5) Salto térmico (ΔT)
El ΔT entre ida y retorno afecta al caudal necesario. Con ΔT más bajo, se requiere más caudal para entregar la misma potencia. Con ΔT más alto, baja el caudal pero puede cambiar el comportamiento térmico del sistema.
Fórmulas de estimación rápida
Potencia térmica total (W) = Superficie (m²) × Carga térmica (W/m²)
Longitud base de tubería (m) ≈ Superficie / Paso (en metros)
Caudal total (L/h) ≈ (Potencia en kW × 860) / ΔT
Estas fórmulas son orientativas y no sustituyen el cálculo profesional por estancias, pero sirven para entender órdenes de magnitud y preparar presupuestos iniciales.
Ejemplo práctico
Supongamos una vivienda de 120 m², con demanda de 70 W/m² y separación de 15 cm:
- Potencia: 120 × 70 = 8.400 W (8,4 kW)
- Longitud base de tubo: 120 / 0,15 = 800 m (aprox., sin extras)
- Con margen y conexiones, se puede ir a 900 m o más según distribución
- Con circuitos de 100 m: se necesitarán alrededor de 9 circuitos
Este ejemplo muestra por qué el número de circuitos y el tamaño del colector son decisiones críticas en la fase de diseño.
Errores frecuentes en el cálculo del suelo radiante
- Usar un único valor de W/m² para toda la vivienda: cada estancia puede tener demanda distinta.
- No tener en cuenta el pavimento final: madera, porcelánico o vinilo cambian la resistencia térmica.
- Circuitos descompensados: longitudes muy diferentes dificultan el equilibrado.
- Olvidar el aislamiento bajo la placa: parte de la energía se pierde hacia abajo.
- No coordinar generador y emisores: bomba de calor, caldera y suelo radiante deben trabajar en rangos compatibles.
Recomendaciones para mejorar eficiencia
Diseño térmico por zonas
Dividir en zonas (día/noche, plantas, orientaciones) permite control más preciso y reduce consumo cuando una parte de la vivienda no necesita la misma temperatura.
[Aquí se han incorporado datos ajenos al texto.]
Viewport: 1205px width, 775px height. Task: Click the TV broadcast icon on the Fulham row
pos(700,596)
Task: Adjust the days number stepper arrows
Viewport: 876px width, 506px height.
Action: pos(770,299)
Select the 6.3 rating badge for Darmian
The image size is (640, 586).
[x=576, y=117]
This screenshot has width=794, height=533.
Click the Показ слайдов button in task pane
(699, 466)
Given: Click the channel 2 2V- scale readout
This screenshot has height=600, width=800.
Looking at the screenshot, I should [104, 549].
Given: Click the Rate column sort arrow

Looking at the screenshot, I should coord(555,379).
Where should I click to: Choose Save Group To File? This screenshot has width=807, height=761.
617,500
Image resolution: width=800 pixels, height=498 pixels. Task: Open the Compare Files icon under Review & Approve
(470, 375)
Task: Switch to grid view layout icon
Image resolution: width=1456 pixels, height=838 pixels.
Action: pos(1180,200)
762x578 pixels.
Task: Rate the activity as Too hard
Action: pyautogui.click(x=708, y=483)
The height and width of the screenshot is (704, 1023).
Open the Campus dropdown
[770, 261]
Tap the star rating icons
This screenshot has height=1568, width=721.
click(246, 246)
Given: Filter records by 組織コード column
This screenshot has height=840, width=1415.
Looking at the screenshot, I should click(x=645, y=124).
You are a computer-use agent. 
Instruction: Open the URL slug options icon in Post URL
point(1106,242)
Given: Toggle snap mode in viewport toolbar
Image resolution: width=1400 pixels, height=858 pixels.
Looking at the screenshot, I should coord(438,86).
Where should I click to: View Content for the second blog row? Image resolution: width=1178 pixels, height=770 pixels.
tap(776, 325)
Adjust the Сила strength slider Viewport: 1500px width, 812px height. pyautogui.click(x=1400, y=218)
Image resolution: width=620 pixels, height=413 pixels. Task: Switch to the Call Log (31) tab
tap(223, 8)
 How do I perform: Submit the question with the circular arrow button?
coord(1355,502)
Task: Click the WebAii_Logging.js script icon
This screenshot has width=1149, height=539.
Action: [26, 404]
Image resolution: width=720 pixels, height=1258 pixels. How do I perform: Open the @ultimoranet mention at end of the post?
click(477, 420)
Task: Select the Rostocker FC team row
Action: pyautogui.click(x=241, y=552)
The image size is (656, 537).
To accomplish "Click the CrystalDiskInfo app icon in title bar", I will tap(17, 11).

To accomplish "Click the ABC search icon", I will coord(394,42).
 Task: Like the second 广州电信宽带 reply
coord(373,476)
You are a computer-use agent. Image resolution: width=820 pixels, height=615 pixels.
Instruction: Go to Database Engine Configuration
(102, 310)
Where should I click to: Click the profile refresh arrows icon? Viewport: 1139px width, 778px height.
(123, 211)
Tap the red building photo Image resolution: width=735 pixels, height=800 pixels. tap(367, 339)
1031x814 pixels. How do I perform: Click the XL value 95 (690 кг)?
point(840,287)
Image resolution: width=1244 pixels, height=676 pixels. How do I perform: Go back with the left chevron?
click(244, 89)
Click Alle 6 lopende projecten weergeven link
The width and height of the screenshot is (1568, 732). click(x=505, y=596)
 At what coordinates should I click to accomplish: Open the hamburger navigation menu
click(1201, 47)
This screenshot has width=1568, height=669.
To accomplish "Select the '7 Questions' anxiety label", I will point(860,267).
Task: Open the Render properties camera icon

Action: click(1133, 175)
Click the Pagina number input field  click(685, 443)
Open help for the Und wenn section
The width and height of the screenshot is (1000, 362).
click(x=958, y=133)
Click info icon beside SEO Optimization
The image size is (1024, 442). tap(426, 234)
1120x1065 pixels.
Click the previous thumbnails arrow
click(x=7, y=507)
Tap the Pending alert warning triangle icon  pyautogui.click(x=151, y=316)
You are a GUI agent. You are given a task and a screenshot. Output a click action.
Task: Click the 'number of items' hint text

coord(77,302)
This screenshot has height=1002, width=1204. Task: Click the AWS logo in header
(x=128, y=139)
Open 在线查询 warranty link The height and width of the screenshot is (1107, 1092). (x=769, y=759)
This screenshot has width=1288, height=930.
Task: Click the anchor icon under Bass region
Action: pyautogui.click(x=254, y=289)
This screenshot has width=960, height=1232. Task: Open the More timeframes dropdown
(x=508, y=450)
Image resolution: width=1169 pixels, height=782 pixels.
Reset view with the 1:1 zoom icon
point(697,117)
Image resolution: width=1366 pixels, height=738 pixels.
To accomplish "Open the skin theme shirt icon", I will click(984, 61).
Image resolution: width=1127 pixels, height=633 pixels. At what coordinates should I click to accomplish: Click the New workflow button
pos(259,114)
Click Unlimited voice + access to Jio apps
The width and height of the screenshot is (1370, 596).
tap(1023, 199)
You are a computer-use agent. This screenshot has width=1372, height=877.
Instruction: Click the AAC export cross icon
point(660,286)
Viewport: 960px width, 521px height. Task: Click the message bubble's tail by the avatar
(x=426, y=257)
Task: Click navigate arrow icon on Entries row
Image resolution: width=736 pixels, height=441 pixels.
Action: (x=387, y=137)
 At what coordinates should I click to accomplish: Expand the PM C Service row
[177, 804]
Temperatura de impulsión baja
El suelo radiante es más eficiente con temperaturas moderadas, ideal para sistemas de aerotermia. Cuanto menor sea la impulsión (siempre que cubra demanda), mejor rendimiento estacional.
Control y regulación
Termostatos por estancia, equilibrado de caudales y programación horaria son imprescindibles para confort estable y ahorro real.
Conclusión
Un buen cálculo de suelo radiante evita sobredimensionar la instalación, mejora el confort y reduce el coste energético anual. Usa la calculadora como punto de partida para estimar materiales y potencia, y confirma siempre el proyecto final con un instalador o ingeniero especializado.